Collected data entries:
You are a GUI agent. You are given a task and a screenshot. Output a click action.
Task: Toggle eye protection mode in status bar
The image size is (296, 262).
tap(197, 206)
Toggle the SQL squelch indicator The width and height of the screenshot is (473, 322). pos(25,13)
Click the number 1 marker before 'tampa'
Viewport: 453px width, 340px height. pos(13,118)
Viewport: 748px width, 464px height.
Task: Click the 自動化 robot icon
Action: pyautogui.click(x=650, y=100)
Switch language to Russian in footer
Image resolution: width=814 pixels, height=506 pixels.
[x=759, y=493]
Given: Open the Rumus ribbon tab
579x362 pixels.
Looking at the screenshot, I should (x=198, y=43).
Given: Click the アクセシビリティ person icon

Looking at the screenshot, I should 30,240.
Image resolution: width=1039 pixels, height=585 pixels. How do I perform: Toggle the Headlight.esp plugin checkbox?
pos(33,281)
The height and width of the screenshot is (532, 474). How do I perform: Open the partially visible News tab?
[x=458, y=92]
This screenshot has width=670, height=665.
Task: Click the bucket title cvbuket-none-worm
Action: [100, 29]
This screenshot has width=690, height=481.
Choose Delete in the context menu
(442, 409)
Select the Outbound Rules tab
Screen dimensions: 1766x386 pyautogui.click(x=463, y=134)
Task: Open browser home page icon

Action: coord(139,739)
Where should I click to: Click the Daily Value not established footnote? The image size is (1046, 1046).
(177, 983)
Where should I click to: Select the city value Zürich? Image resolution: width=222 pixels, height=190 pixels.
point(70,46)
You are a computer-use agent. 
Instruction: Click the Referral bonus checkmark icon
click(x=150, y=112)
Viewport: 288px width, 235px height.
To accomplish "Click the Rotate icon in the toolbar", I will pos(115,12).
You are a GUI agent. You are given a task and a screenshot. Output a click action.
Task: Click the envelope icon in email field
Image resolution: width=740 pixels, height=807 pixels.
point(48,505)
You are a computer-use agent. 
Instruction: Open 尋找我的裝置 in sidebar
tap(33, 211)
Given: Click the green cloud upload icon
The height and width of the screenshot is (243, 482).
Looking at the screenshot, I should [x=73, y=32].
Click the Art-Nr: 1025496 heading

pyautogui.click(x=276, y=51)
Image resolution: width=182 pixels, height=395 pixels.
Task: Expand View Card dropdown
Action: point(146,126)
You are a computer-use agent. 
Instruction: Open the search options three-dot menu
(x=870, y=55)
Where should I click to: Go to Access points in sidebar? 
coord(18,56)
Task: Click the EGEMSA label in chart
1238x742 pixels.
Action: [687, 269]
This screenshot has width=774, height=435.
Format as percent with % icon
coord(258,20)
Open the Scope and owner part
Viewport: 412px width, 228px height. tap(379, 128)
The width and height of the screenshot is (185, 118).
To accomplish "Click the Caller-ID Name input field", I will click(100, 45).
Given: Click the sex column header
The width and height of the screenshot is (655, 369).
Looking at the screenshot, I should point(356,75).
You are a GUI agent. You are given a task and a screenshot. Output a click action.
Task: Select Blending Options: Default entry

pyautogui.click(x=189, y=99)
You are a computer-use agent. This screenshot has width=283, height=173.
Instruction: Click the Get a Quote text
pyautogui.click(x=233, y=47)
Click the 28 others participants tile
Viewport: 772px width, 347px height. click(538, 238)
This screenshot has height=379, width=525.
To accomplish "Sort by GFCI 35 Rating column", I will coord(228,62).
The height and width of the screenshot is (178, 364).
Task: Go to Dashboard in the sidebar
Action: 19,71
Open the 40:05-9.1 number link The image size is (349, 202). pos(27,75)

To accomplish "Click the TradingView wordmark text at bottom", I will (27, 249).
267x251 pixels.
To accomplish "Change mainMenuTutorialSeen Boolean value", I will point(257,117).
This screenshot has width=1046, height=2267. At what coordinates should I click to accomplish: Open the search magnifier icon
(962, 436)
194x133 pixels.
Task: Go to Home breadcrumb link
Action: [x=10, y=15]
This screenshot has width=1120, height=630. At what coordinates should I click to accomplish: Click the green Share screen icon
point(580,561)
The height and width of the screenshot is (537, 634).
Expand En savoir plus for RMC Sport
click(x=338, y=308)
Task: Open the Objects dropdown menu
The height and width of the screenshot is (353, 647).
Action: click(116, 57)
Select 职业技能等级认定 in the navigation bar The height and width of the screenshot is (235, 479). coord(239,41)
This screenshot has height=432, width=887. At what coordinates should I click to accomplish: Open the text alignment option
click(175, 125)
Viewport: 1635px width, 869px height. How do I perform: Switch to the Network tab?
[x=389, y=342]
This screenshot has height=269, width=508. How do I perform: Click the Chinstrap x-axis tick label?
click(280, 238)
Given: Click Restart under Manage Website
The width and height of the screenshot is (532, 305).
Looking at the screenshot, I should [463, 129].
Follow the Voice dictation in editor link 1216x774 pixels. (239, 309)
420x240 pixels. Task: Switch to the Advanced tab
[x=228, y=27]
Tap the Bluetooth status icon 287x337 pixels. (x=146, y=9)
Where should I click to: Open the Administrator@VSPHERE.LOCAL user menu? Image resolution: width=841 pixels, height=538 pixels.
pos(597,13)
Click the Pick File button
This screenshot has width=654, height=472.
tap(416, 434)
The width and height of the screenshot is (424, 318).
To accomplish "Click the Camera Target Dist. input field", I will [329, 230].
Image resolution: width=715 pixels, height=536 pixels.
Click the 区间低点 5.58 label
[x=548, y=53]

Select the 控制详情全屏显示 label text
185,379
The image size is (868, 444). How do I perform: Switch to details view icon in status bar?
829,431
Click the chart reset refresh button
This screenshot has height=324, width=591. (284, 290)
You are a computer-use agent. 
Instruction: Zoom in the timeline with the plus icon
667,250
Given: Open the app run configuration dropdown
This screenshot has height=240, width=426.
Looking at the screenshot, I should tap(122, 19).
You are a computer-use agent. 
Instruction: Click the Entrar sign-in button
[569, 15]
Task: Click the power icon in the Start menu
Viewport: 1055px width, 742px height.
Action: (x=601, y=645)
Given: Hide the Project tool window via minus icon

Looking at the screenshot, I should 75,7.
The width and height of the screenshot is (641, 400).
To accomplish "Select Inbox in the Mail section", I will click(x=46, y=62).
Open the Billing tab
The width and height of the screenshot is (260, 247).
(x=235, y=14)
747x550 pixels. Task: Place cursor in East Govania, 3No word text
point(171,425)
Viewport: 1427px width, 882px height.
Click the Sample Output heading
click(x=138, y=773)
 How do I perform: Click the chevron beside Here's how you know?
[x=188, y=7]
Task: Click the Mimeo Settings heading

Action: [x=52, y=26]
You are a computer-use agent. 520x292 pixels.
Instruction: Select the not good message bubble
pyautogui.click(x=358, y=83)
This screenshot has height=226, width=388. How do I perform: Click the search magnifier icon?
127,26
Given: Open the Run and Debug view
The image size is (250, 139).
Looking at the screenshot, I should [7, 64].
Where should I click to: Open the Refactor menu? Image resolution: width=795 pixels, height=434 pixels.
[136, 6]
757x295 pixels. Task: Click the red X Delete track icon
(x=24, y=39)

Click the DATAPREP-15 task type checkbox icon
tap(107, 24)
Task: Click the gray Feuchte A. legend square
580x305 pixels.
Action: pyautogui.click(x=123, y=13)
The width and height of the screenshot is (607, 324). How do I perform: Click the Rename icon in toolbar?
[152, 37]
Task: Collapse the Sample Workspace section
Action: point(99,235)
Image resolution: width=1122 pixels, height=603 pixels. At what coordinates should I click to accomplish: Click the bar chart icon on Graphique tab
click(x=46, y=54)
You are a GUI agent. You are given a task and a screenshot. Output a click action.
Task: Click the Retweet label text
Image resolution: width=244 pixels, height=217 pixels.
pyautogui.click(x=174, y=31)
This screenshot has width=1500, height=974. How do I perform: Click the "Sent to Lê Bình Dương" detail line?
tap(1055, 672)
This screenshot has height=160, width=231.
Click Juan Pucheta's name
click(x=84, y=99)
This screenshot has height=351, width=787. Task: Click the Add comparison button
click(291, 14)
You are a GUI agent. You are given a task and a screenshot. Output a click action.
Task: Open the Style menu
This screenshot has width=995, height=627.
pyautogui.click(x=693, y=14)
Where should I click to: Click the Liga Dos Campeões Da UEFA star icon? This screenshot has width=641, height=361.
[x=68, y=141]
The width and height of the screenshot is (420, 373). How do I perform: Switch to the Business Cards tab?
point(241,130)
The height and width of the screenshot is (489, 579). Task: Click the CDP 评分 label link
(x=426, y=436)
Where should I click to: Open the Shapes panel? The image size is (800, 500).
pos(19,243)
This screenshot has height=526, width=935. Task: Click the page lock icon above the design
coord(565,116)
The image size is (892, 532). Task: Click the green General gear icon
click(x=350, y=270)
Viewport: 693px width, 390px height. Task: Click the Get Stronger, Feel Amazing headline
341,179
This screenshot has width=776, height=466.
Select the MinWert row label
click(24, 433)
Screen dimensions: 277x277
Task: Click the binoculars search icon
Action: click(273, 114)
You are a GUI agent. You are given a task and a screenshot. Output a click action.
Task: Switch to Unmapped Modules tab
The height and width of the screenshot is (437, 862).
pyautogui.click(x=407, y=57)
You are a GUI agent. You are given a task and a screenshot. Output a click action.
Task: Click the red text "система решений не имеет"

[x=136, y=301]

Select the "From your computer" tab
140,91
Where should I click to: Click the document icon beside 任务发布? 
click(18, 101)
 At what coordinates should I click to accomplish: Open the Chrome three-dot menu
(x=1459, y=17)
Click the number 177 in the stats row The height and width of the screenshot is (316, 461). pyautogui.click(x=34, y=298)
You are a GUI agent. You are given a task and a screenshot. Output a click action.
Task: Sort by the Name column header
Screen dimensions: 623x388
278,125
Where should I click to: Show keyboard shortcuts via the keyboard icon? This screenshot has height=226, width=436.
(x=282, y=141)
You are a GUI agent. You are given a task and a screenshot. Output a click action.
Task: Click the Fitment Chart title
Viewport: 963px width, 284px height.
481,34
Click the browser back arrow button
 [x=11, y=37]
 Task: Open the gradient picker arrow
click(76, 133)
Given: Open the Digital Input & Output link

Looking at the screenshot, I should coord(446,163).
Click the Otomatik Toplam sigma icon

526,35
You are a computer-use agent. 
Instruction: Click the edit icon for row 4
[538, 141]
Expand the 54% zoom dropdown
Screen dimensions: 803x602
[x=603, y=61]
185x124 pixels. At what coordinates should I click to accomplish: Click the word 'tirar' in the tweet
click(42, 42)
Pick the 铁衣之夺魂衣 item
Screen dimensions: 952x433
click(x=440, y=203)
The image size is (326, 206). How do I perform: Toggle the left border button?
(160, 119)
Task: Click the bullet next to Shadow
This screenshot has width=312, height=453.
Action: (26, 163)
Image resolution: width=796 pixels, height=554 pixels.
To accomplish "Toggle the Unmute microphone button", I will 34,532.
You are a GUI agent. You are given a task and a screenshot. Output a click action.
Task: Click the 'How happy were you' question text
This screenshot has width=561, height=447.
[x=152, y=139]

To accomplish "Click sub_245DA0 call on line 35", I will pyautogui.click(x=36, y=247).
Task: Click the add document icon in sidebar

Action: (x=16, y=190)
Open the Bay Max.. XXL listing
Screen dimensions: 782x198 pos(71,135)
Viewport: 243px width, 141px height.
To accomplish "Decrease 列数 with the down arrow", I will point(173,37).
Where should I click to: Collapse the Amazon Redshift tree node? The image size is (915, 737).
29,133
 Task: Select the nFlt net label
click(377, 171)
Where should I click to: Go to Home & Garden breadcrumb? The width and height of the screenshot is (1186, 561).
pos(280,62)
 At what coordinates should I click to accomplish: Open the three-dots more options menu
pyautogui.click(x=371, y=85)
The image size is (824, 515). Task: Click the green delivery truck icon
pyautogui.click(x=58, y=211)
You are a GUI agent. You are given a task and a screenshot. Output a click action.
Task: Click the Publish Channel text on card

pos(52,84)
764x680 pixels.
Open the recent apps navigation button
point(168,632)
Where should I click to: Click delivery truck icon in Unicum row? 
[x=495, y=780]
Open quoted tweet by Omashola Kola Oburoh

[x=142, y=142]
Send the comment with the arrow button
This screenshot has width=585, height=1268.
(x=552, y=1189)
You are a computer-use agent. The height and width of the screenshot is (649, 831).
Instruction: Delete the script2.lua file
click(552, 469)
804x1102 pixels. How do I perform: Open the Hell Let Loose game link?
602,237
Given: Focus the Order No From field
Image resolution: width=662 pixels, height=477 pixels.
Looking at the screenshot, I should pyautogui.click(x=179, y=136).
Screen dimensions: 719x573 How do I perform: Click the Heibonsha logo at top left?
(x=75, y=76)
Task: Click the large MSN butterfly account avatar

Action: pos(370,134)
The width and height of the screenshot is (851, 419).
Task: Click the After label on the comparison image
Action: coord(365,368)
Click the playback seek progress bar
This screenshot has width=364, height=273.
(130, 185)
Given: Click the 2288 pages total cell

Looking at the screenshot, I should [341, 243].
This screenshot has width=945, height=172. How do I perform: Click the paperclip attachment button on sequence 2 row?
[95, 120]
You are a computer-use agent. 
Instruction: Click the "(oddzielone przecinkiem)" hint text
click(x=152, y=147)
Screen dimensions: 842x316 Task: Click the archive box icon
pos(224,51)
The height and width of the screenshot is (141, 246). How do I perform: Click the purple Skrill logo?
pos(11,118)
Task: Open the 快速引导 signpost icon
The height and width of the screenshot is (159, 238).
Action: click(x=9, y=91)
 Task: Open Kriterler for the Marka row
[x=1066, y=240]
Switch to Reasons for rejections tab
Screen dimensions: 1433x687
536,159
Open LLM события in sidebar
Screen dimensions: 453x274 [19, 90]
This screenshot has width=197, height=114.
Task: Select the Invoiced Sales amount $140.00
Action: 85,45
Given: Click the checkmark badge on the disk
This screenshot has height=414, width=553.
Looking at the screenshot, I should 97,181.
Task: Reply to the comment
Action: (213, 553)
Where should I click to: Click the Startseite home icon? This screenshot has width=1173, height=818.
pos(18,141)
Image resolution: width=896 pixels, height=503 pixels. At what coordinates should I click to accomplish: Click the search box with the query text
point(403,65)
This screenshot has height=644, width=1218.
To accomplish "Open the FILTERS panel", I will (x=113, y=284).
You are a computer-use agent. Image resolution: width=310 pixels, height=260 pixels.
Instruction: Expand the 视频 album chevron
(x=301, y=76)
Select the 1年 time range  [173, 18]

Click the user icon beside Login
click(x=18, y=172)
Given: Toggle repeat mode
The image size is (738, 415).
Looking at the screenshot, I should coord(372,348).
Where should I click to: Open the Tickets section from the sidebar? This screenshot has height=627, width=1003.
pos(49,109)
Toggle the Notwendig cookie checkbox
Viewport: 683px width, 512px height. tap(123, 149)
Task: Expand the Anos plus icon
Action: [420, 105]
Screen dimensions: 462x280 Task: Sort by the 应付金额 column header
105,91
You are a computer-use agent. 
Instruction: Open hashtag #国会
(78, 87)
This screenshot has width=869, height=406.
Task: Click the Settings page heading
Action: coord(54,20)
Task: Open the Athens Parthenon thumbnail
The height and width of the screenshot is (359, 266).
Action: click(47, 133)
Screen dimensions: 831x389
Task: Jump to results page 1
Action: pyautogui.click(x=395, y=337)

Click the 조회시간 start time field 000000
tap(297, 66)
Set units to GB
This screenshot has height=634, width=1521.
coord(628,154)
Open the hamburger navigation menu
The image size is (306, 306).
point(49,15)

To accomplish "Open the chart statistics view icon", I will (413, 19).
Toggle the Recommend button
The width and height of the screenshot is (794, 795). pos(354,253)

**Work to be completed**
Could you return exactly the stretch of the data above that starts at the line with "Follow the Voice" and ends at the line with "The width and height of the screenshot is (424, 318).", both lines included?

**Response area**
Follow the Voice dictation in editor link 1216x774 pixels. (239, 309)
420x240 pixels. Task: Switch to the Advanced tab
[x=228, y=27]
Tap the Bluetooth status icon 287x337 pixels. (x=146, y=9)
Where should I click to: Open the Administrator@VSPHERE.LOCAL user menu? Image resolution: width=841 pixels, height=538 pixels.
pos(597,13)
Click the Pick File button
This screenshot has width=654, height=472.
tap(416, 434)
The width and height of the screenshot is (424, 318).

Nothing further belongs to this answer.